March 30, 2011 – A civilian government is sworn in to replace the military junta.
October 12, 2011 – Dozens of political prisoners are released as part of a mass amnesty.
December 13, 2011 – The NLD is granted permission to register for future elections in Myanmar.
April 1, 2012 – Suu Kyi wins a seat in parliament in the first multi-party elections since 1990.
April 29, 2012 – UN Secretary-General Ban arrives in Myanmar to meet with President Thein Sein and Suu Kyi.
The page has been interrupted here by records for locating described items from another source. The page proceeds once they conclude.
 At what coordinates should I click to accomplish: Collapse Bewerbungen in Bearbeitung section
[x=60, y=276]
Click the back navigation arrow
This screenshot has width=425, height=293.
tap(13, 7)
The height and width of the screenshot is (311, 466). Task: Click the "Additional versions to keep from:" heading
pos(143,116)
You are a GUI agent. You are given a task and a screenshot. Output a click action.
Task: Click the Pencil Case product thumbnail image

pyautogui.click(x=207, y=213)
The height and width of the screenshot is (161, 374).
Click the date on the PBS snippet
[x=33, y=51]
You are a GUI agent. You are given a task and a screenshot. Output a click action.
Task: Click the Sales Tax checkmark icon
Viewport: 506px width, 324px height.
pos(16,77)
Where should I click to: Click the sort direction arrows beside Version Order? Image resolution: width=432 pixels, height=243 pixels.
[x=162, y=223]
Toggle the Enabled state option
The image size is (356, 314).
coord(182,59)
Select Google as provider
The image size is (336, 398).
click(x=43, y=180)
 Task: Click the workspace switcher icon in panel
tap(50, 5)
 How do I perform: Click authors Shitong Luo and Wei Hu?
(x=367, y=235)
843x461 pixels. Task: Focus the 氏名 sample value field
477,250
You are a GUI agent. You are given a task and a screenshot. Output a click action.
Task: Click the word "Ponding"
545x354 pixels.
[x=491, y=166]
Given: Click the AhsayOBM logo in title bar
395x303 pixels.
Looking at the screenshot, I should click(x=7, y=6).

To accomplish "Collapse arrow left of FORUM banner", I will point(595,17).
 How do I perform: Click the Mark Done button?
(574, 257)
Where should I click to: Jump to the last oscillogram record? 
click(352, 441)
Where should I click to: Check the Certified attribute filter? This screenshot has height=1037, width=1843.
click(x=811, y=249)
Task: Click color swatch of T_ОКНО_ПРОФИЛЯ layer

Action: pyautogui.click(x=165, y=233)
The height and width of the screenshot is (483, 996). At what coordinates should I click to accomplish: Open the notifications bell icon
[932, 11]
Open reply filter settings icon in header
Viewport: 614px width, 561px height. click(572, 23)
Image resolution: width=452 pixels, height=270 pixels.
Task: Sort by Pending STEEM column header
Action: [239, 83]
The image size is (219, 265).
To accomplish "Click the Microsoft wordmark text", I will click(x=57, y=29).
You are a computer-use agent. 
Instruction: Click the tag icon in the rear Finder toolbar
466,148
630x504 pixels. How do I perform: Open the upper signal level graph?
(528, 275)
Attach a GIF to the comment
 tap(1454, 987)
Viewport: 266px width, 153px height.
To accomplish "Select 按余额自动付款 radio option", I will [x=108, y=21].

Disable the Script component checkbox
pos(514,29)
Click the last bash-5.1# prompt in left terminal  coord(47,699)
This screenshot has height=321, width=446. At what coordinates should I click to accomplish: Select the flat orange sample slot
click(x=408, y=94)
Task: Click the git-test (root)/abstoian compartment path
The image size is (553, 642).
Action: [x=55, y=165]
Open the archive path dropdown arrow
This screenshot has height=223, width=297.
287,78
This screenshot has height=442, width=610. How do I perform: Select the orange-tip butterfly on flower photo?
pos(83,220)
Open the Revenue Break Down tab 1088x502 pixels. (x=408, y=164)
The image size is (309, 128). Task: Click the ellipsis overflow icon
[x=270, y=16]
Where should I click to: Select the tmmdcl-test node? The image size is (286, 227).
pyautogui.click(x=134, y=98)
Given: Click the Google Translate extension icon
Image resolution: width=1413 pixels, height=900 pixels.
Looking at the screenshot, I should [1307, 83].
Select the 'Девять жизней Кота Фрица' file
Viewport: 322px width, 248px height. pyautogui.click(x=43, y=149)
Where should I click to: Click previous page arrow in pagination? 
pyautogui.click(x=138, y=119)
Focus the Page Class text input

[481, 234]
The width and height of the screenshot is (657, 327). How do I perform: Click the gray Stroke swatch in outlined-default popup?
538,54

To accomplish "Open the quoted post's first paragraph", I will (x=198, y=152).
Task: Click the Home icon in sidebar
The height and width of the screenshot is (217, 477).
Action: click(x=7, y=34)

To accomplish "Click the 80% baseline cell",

May 2, 2012 – Suu Kyi takes the oath of office for Myanmar’s parliament, resolving an impasse that had been preventing her from taking her seat in the legislature. She and 33 other newly elected members of the National League for Democracy had been delaying their swearings-in due to objections to the wording of the oath they would have to take.
June 2012 – Unrest breaks out in the western state of Rakhine. Religious violence leaves more than 200 dead and close to 150,000 homeless — predominantly members of the Rohingya Muslim minority.
March 10, 2013 – Suu Kyi wins reelection as Myanmar’s leader of the NLD.
March 22, 2013 – A state of emergency is declared as ethnic clashes between Muslims and Buddhists lead to killings.
May 2, 2013 – US President Obama extends sanctions against Myanmar for one year while lifting the 1996 visa ban.
April 7, 2014 – The UN’s Special Rapporteur on Myanmar, Tomas Ojea Quintana, reports that the recent persecution of the Rohingya group “could amount to crimes against humanity.”
March 28, 2018 – Myanmar’s parliament elects Win Myint as the new president.
April 16, 2021 – Opponents of the military junta announce a National Unity Government (NUG), a shadow civilian government, with Suu Kyi named as the de facto leader.